You need to be prepared for everything and anything as you learn the art of verbal self-defense. You might not be looking for a fight, an argument, or any problems. For example, you go out to walk your dog, and a perfect stranger walks by and tells you a dead dog story—something you don’t want to hear, especially at 7 A.M. Then you go to the corner to buy a newspaper. As you put out your hand to pay the vendor, someone in line curses you because she says she was there first, even though you know that you were there before she was. Next, you unsuspectingly go to get a cup of cappuccino at an upscale coffee shop on the corner. You are met by a nasty, abrupt, impatient server who looks at you in disgust when you hand him a ten dollar bill and he is forced to make change for you. As you sit down, you see someone sitting alone at the next table. You smile and say good morning, she looks away as though you were invisible.

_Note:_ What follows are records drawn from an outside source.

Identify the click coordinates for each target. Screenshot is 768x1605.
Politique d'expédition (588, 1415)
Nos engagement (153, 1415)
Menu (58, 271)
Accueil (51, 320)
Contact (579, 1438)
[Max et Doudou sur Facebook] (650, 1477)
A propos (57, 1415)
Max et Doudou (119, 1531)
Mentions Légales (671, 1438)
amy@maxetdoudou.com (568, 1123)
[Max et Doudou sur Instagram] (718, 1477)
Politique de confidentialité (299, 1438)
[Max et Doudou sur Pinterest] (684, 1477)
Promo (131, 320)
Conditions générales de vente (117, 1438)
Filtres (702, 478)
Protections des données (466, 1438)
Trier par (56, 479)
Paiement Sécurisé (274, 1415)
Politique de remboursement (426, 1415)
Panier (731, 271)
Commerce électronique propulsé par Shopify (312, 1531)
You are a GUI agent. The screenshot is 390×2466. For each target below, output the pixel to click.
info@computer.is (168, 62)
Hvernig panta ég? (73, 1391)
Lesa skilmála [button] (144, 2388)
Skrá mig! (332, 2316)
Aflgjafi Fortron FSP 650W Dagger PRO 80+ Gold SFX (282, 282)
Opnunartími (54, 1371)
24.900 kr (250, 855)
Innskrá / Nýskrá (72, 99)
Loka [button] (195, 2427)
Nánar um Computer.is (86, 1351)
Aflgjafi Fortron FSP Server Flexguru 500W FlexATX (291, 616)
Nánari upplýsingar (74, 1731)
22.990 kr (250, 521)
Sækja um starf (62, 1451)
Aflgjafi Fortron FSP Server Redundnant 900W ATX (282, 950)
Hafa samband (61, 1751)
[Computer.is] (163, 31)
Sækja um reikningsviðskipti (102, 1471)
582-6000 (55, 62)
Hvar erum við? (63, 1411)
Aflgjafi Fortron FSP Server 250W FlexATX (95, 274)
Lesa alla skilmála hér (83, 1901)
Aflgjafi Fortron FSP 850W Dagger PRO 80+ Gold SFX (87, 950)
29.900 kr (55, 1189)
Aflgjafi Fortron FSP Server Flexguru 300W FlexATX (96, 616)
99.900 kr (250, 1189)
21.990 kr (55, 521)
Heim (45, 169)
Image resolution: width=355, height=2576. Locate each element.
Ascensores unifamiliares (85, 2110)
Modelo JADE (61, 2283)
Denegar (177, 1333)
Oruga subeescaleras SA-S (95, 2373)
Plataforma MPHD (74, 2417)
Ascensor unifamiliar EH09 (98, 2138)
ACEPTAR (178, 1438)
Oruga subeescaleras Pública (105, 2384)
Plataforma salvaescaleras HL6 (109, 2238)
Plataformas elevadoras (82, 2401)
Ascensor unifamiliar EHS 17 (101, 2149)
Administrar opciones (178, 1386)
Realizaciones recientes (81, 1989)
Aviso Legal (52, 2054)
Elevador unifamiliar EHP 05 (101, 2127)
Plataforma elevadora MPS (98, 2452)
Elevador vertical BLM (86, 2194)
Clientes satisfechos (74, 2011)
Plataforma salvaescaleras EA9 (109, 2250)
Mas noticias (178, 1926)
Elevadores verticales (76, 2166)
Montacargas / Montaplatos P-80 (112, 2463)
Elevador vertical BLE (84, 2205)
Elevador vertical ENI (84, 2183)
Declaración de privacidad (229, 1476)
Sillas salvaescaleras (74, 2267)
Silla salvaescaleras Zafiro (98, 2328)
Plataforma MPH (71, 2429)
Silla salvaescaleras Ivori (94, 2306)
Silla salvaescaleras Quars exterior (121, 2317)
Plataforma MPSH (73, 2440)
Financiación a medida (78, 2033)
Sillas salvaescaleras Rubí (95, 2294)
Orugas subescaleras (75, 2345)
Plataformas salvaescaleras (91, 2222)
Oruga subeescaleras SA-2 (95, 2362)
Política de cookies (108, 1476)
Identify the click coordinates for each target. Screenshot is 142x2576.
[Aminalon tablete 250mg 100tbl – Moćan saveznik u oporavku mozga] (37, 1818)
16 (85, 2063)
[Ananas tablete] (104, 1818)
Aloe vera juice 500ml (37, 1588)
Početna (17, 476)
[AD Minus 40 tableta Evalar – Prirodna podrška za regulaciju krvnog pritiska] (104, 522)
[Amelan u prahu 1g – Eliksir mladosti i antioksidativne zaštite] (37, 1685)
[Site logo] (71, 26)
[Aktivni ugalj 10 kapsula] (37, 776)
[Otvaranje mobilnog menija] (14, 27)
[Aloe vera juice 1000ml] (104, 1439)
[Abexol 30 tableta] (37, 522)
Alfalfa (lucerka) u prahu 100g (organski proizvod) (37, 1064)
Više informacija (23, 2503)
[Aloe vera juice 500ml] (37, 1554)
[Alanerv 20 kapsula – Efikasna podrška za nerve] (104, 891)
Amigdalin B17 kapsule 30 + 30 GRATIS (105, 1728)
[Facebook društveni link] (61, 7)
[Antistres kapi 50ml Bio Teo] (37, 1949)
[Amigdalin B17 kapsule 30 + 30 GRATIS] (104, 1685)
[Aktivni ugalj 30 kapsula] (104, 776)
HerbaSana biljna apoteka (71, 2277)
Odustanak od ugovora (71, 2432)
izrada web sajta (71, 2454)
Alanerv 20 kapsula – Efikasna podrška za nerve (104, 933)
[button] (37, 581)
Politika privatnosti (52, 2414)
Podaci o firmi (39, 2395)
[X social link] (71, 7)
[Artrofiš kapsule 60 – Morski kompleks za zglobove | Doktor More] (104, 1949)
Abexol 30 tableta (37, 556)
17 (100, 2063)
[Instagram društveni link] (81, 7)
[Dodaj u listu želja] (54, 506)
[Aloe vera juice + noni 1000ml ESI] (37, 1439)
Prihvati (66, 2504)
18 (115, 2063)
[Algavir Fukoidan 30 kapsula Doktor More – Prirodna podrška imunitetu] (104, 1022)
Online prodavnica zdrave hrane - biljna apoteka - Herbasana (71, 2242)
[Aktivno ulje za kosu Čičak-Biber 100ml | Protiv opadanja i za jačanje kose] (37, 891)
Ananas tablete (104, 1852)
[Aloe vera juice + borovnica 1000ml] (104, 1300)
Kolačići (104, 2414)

Your day is filled with meetings, but before it begins your boss is barking out commands devoid of “please” or “thank you,” or, for that matter, any terms of politeness. He shouts only about the few things you did wrong, ignoring the fact that you did everything else right. In fact, you have done things so right that you are still the number one salesperson in the company over the past six months.
As if your day couldn’t get any worse, you finally get to go home and relax, only to discover that you are getting the silent treatment from your spouse for something you must have done. No kiss, no hug, nothing.
Perplexed, you ask “what’s wrong,” only to hear “nothing’s wrong!”
Could things possibly get any worse?
Guess what? You have just entered the verbal combat zone! But there is good news—you need not be a victim anymore! Help has finally arrived! The pages to come will show you how to effectively strategize to defend yourself against these foes. You will never be a verbal victim again.